Quote the entries below from the line with "Restaurantes en México (49, 44)" through the line with "Imported (46, 1177)", both ends included, and only those lines.
BEGIN ENTRIES SUPPLIED
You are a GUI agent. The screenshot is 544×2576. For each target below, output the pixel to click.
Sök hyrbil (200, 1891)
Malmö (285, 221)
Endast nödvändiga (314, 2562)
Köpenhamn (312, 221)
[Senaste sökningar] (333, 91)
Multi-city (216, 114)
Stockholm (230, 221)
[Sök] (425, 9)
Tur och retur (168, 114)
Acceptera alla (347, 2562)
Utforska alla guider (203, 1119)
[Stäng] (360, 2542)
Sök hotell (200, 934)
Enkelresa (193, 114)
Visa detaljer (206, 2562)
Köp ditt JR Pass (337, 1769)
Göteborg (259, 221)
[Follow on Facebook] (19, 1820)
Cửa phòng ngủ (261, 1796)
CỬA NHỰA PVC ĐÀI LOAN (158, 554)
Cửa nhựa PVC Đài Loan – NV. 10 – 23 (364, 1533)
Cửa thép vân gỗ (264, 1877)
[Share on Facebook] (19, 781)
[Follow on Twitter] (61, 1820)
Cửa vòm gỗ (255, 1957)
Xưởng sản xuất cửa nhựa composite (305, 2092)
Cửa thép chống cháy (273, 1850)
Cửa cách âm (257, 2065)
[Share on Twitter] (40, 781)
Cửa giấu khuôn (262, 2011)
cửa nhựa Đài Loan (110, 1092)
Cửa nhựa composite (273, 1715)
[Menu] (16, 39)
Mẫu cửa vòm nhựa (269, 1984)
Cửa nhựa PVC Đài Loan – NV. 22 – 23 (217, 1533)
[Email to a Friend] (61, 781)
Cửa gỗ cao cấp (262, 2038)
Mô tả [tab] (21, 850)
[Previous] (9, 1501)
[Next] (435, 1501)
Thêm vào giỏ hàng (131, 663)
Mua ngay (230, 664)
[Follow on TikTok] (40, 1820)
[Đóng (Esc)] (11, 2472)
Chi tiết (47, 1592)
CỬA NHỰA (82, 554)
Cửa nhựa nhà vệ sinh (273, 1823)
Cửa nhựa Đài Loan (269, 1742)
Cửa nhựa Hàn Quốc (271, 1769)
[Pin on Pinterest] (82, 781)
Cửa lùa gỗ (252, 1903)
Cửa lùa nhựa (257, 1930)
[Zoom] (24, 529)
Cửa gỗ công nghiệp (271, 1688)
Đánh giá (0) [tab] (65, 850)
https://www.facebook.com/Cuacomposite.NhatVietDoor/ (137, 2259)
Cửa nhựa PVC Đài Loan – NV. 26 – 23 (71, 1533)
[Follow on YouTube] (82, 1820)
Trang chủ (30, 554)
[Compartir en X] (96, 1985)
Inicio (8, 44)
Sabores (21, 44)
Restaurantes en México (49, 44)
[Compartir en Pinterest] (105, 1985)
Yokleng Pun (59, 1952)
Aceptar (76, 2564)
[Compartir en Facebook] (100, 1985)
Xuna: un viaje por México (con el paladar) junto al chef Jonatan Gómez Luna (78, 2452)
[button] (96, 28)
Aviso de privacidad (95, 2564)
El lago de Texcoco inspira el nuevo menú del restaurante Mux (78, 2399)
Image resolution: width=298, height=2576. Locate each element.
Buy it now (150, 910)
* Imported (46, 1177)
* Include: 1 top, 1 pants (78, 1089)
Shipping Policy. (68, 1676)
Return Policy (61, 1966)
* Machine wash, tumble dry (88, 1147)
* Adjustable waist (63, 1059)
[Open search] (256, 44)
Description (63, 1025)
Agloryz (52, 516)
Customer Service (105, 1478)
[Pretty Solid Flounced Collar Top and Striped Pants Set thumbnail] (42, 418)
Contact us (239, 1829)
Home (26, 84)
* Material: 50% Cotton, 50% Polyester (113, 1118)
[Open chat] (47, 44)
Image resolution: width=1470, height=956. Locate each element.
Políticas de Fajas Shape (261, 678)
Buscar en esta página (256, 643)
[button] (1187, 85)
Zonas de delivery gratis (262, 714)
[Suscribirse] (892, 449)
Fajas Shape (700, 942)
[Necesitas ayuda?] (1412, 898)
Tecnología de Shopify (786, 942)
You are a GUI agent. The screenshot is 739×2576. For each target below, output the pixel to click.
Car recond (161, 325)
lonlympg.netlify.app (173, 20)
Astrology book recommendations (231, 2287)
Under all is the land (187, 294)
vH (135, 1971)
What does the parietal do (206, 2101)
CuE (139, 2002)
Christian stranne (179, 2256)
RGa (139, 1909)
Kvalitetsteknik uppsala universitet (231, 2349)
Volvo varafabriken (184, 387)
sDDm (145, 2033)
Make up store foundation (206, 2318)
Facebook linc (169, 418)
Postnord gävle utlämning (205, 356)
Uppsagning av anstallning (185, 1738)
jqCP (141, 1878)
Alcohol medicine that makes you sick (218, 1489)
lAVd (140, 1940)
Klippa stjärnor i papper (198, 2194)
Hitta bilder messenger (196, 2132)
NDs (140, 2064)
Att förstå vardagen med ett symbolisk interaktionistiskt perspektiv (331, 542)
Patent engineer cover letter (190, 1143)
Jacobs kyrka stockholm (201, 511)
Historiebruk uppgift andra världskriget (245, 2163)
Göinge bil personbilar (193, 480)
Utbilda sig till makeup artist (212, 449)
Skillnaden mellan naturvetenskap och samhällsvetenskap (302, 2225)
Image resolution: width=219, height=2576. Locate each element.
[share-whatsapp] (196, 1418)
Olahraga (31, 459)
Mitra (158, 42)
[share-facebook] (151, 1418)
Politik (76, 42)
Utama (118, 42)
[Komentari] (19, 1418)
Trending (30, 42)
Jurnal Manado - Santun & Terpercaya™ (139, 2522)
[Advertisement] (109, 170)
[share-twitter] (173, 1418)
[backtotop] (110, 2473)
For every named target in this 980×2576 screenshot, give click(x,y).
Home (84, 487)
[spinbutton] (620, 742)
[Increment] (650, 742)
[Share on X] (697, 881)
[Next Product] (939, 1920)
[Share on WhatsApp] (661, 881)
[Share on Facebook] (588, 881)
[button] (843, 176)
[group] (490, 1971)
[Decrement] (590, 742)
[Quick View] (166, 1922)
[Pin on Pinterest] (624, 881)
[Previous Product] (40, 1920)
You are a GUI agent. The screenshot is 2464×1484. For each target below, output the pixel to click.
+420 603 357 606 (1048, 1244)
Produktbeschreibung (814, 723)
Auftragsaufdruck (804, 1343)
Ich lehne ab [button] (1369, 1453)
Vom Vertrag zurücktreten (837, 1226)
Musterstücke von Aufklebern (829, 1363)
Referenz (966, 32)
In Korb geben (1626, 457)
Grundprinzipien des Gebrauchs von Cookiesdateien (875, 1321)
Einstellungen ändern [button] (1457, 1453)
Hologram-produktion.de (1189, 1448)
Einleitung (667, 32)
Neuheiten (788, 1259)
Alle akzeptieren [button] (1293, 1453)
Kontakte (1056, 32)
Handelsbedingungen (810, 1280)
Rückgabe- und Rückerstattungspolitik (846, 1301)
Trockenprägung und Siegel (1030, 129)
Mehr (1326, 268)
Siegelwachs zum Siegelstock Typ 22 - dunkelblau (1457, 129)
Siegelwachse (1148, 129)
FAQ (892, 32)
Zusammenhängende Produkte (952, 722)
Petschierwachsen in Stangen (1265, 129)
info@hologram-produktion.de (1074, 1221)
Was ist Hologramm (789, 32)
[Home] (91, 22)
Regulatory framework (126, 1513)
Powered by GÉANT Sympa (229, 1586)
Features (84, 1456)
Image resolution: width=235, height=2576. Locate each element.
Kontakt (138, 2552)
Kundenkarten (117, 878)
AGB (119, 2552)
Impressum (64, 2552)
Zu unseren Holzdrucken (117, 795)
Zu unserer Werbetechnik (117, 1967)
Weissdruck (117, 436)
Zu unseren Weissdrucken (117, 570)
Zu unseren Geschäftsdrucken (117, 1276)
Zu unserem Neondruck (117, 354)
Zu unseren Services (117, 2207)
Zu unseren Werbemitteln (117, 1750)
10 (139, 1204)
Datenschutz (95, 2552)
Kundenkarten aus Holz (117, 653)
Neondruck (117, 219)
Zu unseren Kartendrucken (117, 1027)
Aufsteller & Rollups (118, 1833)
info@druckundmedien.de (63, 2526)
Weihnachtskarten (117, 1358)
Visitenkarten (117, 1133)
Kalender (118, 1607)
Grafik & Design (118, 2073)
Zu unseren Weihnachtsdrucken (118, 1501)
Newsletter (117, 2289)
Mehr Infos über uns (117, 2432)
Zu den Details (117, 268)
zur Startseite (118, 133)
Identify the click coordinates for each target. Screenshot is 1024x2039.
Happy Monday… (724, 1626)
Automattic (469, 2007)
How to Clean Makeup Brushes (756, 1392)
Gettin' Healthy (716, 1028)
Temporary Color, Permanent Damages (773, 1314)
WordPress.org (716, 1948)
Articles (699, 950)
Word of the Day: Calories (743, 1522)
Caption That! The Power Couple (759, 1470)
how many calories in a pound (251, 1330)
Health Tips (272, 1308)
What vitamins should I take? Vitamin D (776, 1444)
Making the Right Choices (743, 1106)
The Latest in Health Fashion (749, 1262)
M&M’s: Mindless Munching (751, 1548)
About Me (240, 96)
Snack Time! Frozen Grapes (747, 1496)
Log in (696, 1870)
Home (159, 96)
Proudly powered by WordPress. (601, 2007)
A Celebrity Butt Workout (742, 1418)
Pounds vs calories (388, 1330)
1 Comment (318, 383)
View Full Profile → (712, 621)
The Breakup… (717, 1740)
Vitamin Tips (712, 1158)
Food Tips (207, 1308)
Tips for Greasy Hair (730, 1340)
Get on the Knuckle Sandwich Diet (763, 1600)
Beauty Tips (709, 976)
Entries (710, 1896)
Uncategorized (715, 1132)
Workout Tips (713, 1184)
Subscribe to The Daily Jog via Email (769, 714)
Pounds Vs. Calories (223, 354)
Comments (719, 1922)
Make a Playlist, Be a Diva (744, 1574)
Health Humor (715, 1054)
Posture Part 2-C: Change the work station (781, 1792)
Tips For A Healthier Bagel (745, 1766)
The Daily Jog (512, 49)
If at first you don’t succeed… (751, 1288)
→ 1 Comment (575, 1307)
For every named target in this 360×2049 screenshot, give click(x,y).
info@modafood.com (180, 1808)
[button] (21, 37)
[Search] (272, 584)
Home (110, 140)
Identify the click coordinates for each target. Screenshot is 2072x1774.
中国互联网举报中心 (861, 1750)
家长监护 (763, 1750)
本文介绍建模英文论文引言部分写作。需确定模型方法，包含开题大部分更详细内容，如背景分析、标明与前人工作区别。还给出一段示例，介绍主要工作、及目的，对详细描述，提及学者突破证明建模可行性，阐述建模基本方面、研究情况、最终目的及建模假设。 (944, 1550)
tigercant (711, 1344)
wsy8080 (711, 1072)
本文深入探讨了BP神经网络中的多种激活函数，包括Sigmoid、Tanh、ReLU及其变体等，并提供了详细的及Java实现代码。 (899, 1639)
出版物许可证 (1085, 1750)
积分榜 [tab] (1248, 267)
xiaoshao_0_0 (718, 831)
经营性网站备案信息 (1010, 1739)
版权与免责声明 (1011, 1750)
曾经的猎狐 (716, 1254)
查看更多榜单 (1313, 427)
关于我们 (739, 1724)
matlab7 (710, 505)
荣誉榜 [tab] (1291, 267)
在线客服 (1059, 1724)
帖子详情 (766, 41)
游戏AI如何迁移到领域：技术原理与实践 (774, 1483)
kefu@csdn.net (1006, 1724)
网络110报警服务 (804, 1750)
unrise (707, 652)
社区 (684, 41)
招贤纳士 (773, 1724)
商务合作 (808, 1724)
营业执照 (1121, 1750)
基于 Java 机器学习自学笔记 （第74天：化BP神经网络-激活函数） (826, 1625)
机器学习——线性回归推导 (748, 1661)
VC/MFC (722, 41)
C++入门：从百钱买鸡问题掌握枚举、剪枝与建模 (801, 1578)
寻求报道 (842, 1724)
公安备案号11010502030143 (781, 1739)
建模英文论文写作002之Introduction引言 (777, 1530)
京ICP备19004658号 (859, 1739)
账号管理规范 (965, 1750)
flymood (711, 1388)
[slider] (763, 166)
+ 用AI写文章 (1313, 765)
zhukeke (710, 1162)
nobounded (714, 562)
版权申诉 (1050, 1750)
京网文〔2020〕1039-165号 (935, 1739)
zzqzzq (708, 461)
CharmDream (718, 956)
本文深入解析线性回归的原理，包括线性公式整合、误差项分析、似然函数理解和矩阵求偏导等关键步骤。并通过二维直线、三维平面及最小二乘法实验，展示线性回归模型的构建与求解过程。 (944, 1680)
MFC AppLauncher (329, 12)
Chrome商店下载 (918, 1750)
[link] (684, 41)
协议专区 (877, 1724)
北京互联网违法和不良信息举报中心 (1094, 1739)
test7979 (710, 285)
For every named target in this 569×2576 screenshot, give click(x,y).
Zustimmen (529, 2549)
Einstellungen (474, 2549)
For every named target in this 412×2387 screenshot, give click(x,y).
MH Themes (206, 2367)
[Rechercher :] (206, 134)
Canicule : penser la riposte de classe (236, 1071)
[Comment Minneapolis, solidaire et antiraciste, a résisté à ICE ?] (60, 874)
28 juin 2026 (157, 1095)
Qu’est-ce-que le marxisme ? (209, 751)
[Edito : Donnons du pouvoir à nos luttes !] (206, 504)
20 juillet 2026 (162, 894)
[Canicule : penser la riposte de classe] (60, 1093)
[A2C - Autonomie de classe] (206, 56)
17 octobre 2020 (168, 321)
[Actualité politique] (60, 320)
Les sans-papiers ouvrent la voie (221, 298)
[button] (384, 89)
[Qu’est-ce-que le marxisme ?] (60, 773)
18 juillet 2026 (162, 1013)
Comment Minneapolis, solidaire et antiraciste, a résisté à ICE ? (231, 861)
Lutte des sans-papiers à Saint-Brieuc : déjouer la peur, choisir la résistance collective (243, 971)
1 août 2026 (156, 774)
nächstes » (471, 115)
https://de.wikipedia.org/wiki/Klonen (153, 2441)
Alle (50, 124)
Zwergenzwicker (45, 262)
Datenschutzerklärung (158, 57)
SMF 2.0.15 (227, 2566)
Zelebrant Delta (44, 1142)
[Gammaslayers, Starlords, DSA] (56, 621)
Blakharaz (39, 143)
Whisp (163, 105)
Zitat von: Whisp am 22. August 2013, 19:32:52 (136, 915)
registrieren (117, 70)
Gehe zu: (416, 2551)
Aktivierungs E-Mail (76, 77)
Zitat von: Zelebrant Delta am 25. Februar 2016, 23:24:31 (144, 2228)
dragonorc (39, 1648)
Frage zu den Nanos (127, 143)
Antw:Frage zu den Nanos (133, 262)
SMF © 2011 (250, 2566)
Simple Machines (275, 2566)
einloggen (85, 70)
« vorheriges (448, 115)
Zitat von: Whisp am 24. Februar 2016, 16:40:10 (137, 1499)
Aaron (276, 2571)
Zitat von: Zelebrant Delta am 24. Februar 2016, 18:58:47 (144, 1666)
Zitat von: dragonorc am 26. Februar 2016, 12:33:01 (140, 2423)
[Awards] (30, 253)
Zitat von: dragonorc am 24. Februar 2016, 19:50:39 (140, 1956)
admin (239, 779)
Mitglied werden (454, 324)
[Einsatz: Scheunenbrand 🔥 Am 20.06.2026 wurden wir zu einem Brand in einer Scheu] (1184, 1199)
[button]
END ENTRIES SUPPLIED
▶ **EXERCISE ANSWER**
Restaurantes en México (49, 44)
[Compartir en Pinterest] (105, 1985)
Yokleng Pun (59, 1952)
Aceptar (76, 2564)
[Compartir en Facebook] (100, 1985)
Xuna: un viaje por México (con el paladar) junto al chef Jonatan Gómez Luna (78, 2452)
[button] (96, 28)
Aviso de privacidad (95, 2564)
El lago de Texcoco inspira el nuevo menú del restaurante Mux (78, 2399)
Image resolution: width=298, height=2576. Locate each element.
Buy it now (150, 910)
* Imported (46, 1177)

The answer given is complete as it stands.